Status des Schutzes in der EU: Über 4,3 Millionen Ukrainer haben Verlängerung bis 2027 erhalten.

Status des Schutzes in der EU: Über 4,3 Millionen Ukrainer haben Verlängerung bis 2027 erhalten
Status des Schutzes in der EU: Über 4,3 Millionen Ukrainer haben Verlängerung bis 2027 erhalten

Nach Angaben von ТСН: Bis Ende November 2025 erhalten in den Ländern der Europäischen Union 4,33 Millionen Menschen, die aufgrund der russischen Aggression aus der Ukraine geflohen sind, vorübergehenden Schutz. Im Vergleich zum Vormonat ist diese Zahl um 30,6 Tausend Personen gestiegen, was 0,7 % entspricht.

Diese Daten werden von der statistischen Behörde Eurostat bereitgestellt.

Wo sind die meisten Ukrainer?

Die wichtigsten Länder, die Ukrainer aufnehmen, bleiben folgende:

  • Deutschland - über 1,24 Millionen Personen (28,7 % der Gesamtzahl in der EU);

  • Polen - 968,7 Tausend (22,4 %);

  • Tschechische Republik - 392,6 Tausend Personen (9,1 %).

Nach Angaben von Eurostat liegt die höchste Konzentration von Vertriebenen pro tausend einheimischen Einwohnern in der Tschechischen Republik (36,0), Polen (26,5) und Slowakei (25,7).

Trend des Anstiegs der Anzahl der Ukrainer in der EU

Im November gab es in 21 EU-Ländern einen Anstieg der Zahl der Flüchtlinge, der größte Zuwachs fand in Deutschland, Polen und Spanien statt. Gleichzeitig wurde in fünf Ländern ein Abfluss von Personen mit vorübergehendem Schutz festgestellt, am stärksten in Frankreich und Litauen.

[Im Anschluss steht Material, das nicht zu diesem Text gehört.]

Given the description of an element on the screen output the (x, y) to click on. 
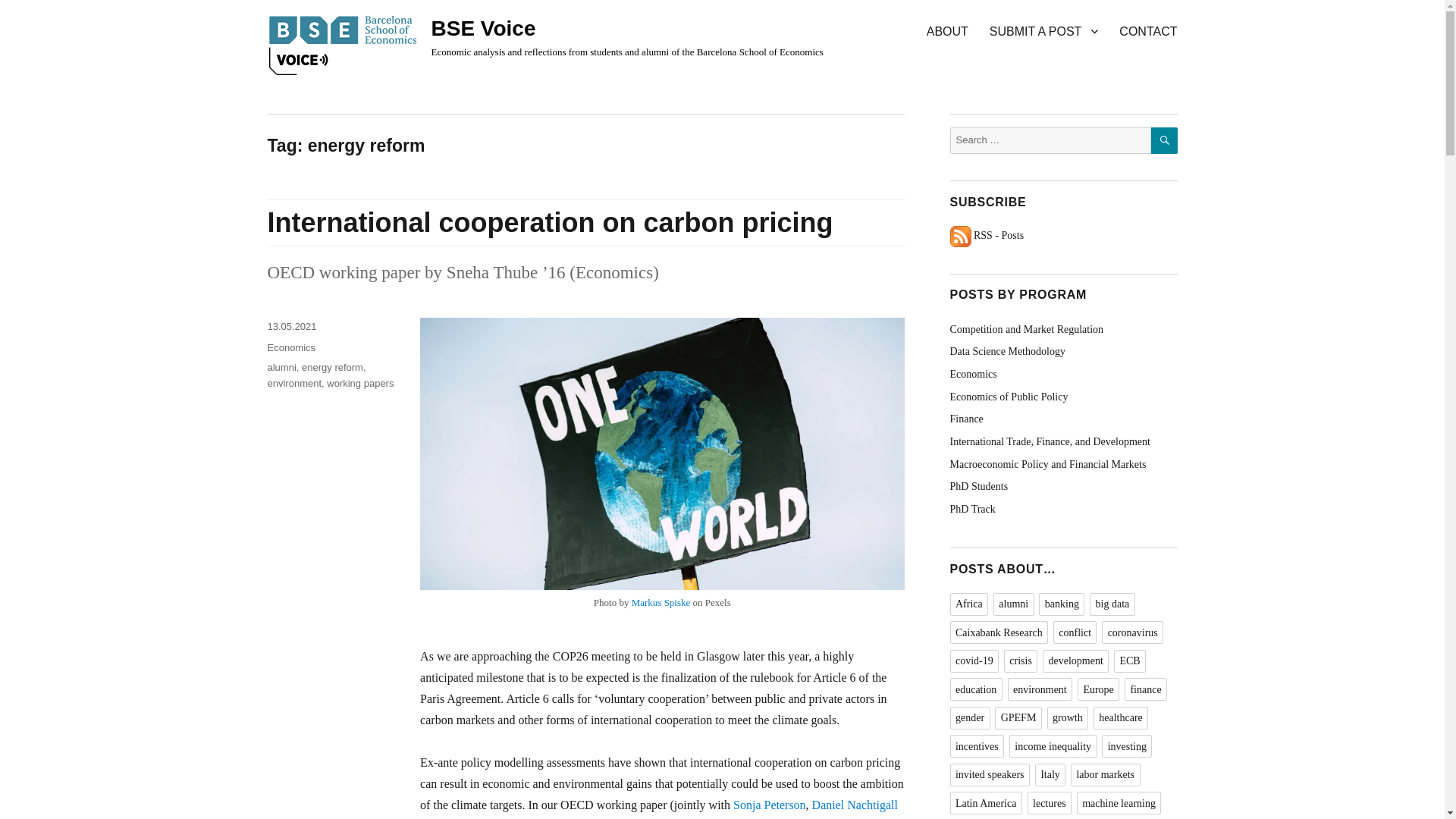
Markus Spiske (660, 602)
alumni (280, 367)
Sonja Peterson (769, 804)
Economics (290, 347)
energy reform (331, 367)
CONTACT (1148, 30)
BSE Voice (482, 28)
working papers (359, 383)
International cooperation on carbon pricing (549, 222)
ABOUT (946, 30)
Given the description of an element on the screen output the (x, y) to click on. 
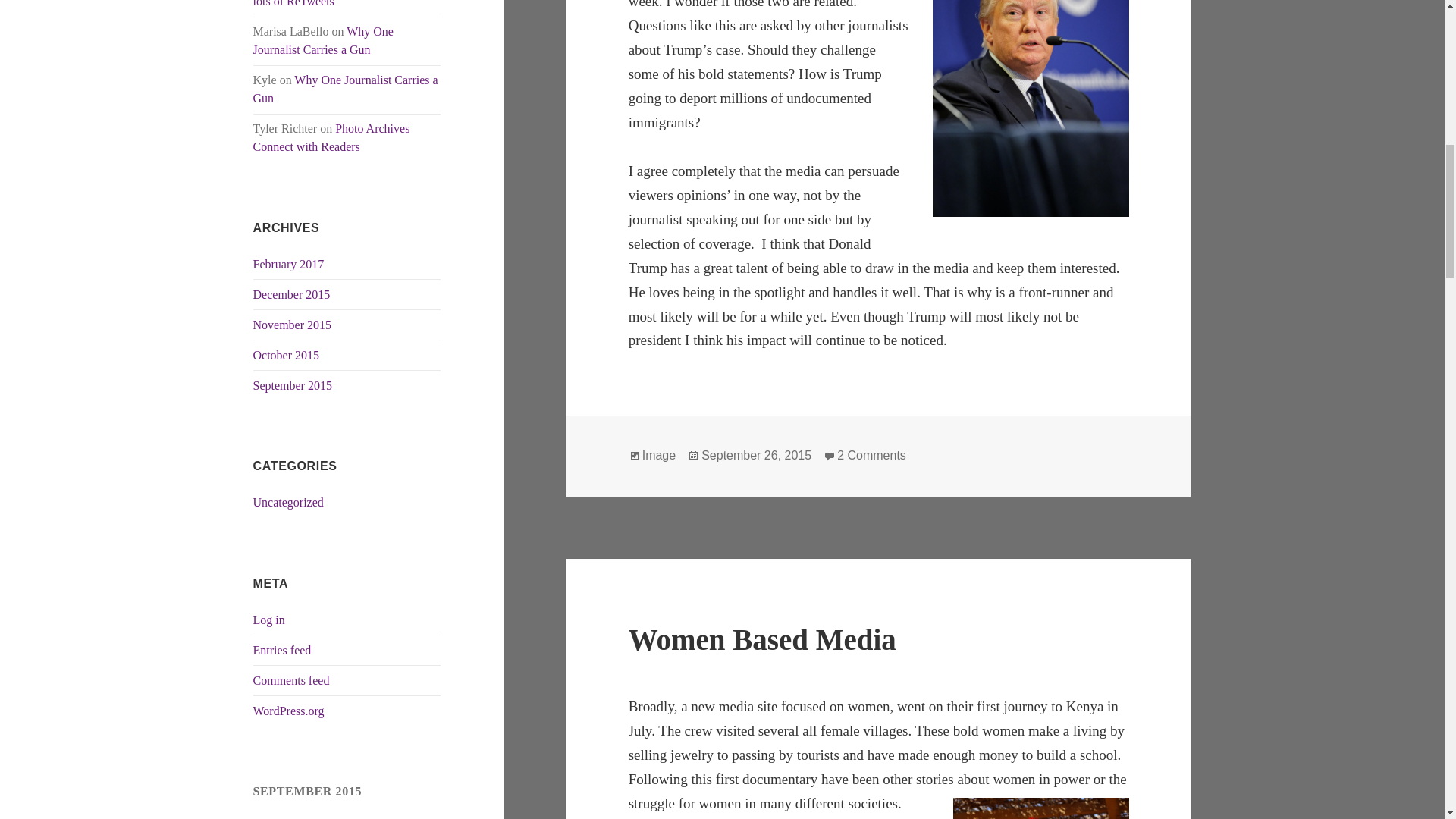
Image (658, 455)
December 2015 (291, 294)
Photo Archives Connect with Readers (331, 137)
URL trick causes lots of ReTweets (340, 3)
September 26, 2015 (755, 455)
November 2015 (292, 324)
September 2015 (292, 385)
WordPress.org (288, 710)
February 2017 (288, 264)
Why One Journalist Carries a Gun (323, 40)
Uncategorized (288, 502)
Comments feed (291, 680)
Women Based Media (762, 639)
October 2015 (286, 354)
Log in (269, 619)
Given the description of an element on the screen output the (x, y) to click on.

Es wird außerdem darauf hingewiesen, dass die Zahl neuer Entscheidungen über die Gewährung von Status im November (53,7 Tausend) im Vergleich zum Anfang des Herbstes um etwa 30 % gesunken ist. Experten führen dies auf die Stabilisierung des Flüchtlingsstroms zurück, nachdem die ukrainische Regierung eine Verordnung beschlossen hatte, die Männern im Alter von 18–22 Jahren die Ausreise erlaubte.

Die Zusammensetzung der Schutzempfänger sieht wie folgt aus: 43,6 % - erwachsene Frauen, 30,7 % - Kinder und 25,7 % - erwachsene Männer.

Der Status des vorübergehenden Schutzes basiert auf einer Entscheidung des Rates der EU aus dem Jahr 2022, die aufgrund des umfassenden Eindringens Russlands getroffen wurde. Im Juni 2025 verlängerte der Europäische Rat offiziell die Anwendung dieses Mechanismus um ein weiteres Jahr - bis zum 4. März 2027, was den Ukrainern das Recht auf Aufenthalt, Arbeit und medizinische Hilfe in den EU-Ländern gibt.

Darüber hinaus sollte erwähnt werden, dass eine Reihe europäischer Länder ihre Sozialhilfeprogramme für ukrainische Flüchtlinge überprüft.

Angesichts der Entwicklung der Situation bleibt das Programm für vorübergehenden Schutz ein wichtiges Instrument zur Unterstützung der Ukrainer, die sich in schwierigen Bedingungen befinden. Europäische Länder, die einen signifikanten Anstieg der Zahl der Flüchtlinge feststellten, passen ihre Politiken an und optimieren die Sozialhilfe für neue Herausforderungen. Dies wird dazu beitragen, angemessene Bedingungen für diejenigen zu schaffen, die vor dem Krieg geflohen sind und Sicherheit und Stabilität in Europa suchen.